- _INPUT_:
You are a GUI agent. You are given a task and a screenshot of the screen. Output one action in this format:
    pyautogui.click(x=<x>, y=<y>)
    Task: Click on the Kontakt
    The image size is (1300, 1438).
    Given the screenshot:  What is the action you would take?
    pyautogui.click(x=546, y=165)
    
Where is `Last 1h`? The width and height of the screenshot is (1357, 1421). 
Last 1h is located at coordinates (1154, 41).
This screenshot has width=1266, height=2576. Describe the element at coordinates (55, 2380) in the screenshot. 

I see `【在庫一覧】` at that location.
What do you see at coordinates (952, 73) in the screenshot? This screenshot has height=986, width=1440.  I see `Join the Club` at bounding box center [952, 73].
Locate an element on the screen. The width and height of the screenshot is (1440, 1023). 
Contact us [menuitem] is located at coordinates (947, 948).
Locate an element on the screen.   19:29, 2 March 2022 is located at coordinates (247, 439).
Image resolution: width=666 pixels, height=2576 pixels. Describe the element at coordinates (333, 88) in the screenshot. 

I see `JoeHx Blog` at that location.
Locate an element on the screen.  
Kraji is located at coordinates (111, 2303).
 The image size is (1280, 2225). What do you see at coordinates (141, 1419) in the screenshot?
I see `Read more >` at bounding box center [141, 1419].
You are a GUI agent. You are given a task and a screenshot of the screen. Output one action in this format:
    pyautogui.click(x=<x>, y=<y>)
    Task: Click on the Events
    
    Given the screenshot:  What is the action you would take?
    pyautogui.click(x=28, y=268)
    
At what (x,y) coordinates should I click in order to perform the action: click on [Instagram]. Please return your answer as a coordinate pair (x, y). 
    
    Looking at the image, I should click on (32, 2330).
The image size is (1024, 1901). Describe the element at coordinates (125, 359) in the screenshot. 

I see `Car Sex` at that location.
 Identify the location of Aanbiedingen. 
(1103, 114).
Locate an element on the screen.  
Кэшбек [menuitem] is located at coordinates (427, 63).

- _WHAT NEEDS TO BE DONE_: Turn each line of the listing above into an item of a numbered list, skipping the blank lines.

- _OUTPUT FOR THIS EXERCISE_:
1. You are a GUI agent. You are given a task and a screenshot of the screen. Output one action in this format:
2.     pyautogui.click(x=<x>, y=<y>)
3.     Task: Click on the Kontakt
4.     The image size is (1300, 1438).
5.     Given the screenshot:  What is the action you would take?
6.     pyautogui.click(x=546, y=165)
7. Where is `Last 1h`? The width and height of the screenshot is (1357, 1421). 
8. Last 1h is located at coordinates (1154, 41).
9. This screenshot has width=1266, height=2576. Describe the element at coordinates (55, 2380) in the screenshot. 
10. I see `【在庫一覧】` at that location.
11. What do you see at coordinates (952, 73) in the screenshot? This screenshot has height=986, width=1440.  I see `Join the Club` at bounding box center [952, 73].
12. Locate an element on the screen. The width and height of the screenshot is (1440, 1023). 
13. Contact us [menuitem] is located at coordinates (947, 948).
14. Locate an element on the screen.   19:29, 2 March 2022 is located at coordinates (247, 439).
15. Image resolution: width=666 pixels, height=2576 pixels. Describe the element at coordinates (333, 88) in the screenshot. 
16. I see `JoeHx Blog` at that location.
17. Locate an element on the screen.  
18. Kraji is located at coordinates (111, 2303).
19.  The image size is (1280, 2225). What do you see at coordinates (141, 1419) in the screenshot?
20. I see `Read more >` at bounding box center [141, 1419].
21. You are a GUI agent. You are given a task and a screenshot of the screen. Output one action in this format:
22.     pyautogui.click(x=<x>, y=<y>)
23.     Task: Click on the Events
24.     Given the screenshot:  What is the action you would take?
25.     pyautogui.click(x=28, y=268)
26. At what (x,y) coordinates should I click in order to perform the action: click on [Instagram]. Please return your answer as a coordinate pair (x, y). 
27.     Looking at the image, I should click on (32, 2330).
28. The image size is (1024, 1901). Describe the element at coordinates (125, 359) in the screenshot. 
29. I see `Car Sex` at that location.
30.  Identify the location of Aanbiedingen. 
31. (1103, 114).
32. Locate an element on the screen.  
33. Кэшбек [menuitem] is located at coordinates (427, 63).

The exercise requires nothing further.